▶ _Data extract_:
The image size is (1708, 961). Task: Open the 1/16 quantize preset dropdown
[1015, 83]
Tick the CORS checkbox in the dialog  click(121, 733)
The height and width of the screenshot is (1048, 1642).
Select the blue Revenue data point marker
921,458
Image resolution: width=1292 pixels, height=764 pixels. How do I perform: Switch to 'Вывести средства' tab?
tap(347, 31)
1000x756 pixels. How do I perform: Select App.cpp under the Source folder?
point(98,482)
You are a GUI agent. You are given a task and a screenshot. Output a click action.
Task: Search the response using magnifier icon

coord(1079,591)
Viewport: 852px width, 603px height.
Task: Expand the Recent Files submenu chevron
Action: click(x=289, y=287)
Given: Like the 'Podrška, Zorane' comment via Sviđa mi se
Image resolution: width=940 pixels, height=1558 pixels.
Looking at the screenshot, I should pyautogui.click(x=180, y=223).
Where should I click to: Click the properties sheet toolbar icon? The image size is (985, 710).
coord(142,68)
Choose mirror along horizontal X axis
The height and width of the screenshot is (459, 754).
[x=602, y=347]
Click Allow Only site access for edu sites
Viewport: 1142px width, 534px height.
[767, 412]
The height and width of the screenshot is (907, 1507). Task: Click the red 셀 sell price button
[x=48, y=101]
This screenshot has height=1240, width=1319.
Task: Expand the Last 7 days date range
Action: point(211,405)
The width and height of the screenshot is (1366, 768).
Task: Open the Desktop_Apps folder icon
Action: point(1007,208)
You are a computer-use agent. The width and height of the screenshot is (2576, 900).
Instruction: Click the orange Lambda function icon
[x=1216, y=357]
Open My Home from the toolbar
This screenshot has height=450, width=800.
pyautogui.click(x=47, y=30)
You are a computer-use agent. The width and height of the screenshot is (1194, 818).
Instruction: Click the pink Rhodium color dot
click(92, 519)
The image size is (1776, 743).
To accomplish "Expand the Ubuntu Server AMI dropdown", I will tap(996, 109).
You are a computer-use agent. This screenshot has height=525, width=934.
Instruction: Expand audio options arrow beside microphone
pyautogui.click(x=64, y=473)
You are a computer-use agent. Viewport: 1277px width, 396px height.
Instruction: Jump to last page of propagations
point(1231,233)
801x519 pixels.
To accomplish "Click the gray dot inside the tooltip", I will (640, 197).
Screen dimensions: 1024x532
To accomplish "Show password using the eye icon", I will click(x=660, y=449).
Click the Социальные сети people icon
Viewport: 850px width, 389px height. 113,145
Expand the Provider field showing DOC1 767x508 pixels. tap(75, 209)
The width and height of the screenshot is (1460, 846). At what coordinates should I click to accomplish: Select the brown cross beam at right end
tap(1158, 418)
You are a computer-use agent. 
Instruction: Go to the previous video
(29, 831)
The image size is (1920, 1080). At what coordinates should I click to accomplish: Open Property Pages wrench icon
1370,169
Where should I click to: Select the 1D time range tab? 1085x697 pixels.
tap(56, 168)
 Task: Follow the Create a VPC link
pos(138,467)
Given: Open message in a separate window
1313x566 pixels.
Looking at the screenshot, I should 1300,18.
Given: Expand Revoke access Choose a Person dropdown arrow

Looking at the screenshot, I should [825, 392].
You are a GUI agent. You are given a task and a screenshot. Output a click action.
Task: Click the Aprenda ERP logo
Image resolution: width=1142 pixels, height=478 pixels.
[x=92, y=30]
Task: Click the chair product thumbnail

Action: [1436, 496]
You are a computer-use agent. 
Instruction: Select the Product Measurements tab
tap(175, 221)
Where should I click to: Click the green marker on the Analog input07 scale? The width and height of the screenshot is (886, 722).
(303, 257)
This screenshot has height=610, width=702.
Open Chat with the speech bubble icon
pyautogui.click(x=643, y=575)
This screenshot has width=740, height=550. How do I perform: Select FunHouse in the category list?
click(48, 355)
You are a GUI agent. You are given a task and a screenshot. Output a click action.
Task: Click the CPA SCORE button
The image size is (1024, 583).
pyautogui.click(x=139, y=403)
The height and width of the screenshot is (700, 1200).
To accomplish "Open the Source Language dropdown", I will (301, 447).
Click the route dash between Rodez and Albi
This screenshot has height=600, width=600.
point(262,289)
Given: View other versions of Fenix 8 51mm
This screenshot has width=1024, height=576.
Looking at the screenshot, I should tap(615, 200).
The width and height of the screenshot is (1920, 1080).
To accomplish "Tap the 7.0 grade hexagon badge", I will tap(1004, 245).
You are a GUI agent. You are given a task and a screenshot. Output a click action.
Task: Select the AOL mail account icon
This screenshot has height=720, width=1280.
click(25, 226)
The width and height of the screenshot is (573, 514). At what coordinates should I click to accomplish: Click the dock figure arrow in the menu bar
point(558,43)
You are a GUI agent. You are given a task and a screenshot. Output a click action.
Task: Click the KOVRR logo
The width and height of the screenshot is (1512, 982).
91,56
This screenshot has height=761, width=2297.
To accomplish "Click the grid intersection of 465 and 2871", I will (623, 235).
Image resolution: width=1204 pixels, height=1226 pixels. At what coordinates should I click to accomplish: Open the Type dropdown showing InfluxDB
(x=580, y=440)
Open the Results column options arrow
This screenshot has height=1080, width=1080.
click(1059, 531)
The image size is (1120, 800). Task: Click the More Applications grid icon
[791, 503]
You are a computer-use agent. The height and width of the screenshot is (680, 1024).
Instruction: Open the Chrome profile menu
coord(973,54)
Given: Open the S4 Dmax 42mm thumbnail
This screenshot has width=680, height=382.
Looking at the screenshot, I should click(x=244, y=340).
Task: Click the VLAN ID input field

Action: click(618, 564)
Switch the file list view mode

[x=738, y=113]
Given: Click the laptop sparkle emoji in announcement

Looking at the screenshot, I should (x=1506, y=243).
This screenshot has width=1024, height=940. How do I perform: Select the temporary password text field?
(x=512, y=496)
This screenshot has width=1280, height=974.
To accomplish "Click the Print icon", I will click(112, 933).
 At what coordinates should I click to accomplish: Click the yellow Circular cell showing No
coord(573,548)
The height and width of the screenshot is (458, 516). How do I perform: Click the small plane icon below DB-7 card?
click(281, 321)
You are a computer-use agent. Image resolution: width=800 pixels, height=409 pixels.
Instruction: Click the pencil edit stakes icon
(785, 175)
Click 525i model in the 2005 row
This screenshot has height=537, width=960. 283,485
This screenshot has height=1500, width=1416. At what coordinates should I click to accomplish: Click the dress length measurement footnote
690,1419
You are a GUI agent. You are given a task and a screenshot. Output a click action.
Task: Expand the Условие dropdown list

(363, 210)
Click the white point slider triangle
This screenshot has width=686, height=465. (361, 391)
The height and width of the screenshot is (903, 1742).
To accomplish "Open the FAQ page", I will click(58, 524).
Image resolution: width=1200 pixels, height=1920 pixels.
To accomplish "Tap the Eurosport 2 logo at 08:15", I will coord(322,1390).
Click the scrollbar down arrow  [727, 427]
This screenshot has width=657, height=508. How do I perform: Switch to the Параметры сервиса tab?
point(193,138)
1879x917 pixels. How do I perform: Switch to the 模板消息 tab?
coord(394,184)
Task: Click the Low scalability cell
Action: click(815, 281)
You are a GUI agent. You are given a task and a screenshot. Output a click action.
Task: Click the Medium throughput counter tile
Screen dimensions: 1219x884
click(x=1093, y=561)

▶ _Problem statement_: Tell how many lines in the material above include the word "logo", giving the number only.

▶ _Solution to this problem_: 3